MLP-based isolated phoneme classification using likelihood features extracted from reconstructed phase space

Yasser Shekofteh; Farshad Almasganj; Ayoub Daliri

首页> 外文期刊>Engineering Applications of Artificial Intelligence >MLP-based isolated phoneme classification using likelihood features extracted from reconstructed phase space

【24h】

MLP-based isolated phoneme classification using likelihood features extracted from reconstructed phase space

机译：使用从重构相空间提取的似然特征的基于MLP的孤立音素分类

获取原文

获取原文并翻译 | 示例

掌桥外文数据库（机构版） >>

开具论文收录证明 >>

文献代查 >>

页面导航

摘要
著录项
相似文献
相关主题

摘要

Nonlinear properties of a complex signal can be represented in reconstructed phase space (RPS). Previously, researchers have developed RPS-based feature extraction approaches to capture nonlinear properties.
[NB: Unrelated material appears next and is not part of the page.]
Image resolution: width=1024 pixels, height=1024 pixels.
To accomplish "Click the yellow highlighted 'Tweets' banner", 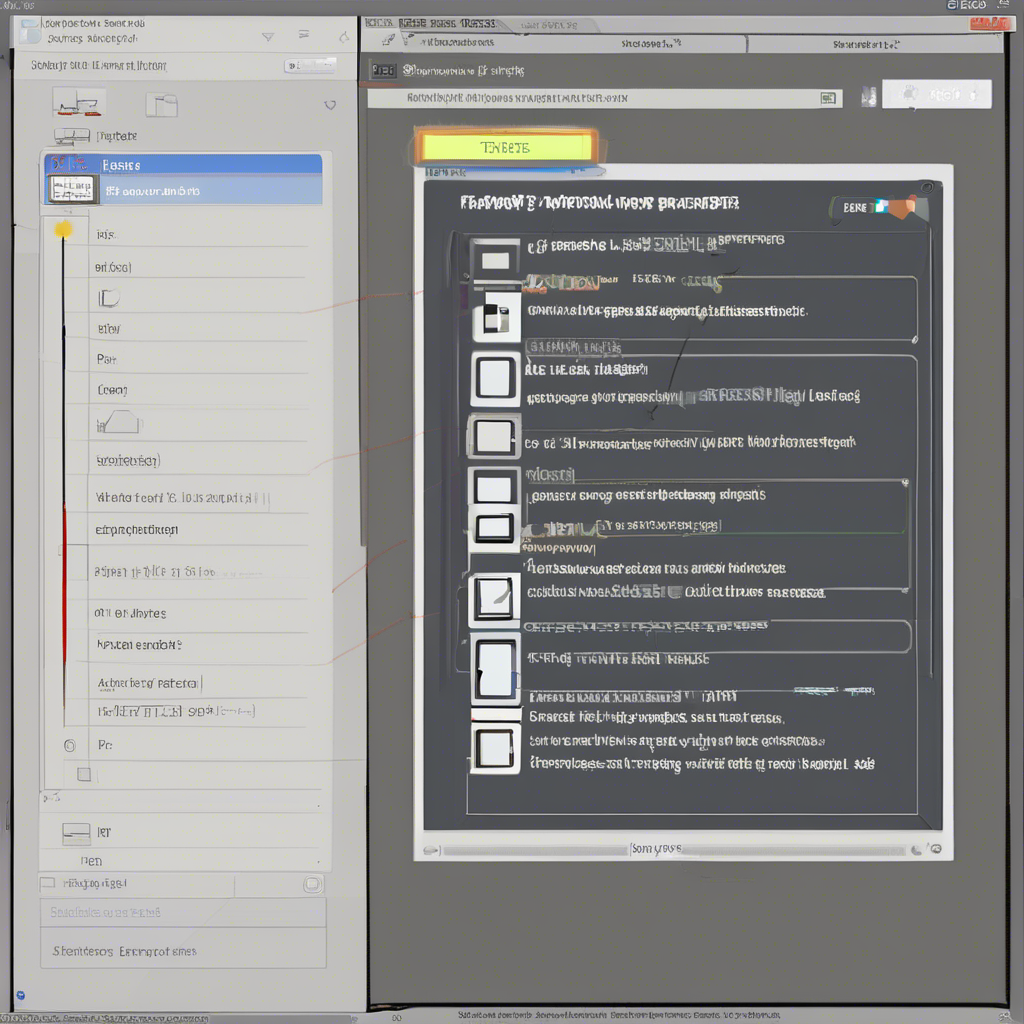I will click(507, 145).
Typically, these approaches are more computationally demanding - higher run-time - and less accurate than traditional techniques such as Mel-frequency cepstral coefficients (MFCCs) that fail to capture nonlinear properties of signals. To overcome these issues, we propose a new RPS-based feature extraction approach that is based on a previously reported approach. The proposed approach calculates the similarities between the embedded speech signals and a set of predefined speech attractor models in the RPS, and uses the similarities as a set of proper input features for a final phonetic classifier. A set of Gaussian mixture models (GMMs) is trained to represent the variety of all phoneme attractors in the RPS. Using the developed GMMs, for each embedded out-sample speech signal, a feature vector is calculated that consists of the Log-likelihoods. Then, an MLP-based classifier is used to estimate posterior probabilities for the phoneme classes. To test the performance of the proposed approach, we apply the approach to a Persian speech corpus (i.e., FARSDAT). Results show 1.89% absolute classification accuracy improvement in comparison to performance of a baseline system that exploits MFCC features. Combining different classifiers that use the proposed RPS-based features and MFCC features, the classifier gain the highest accuracy of 68.85% phoneme classification rate, with absolute accuracy improvements of 4.78% against a baseline system.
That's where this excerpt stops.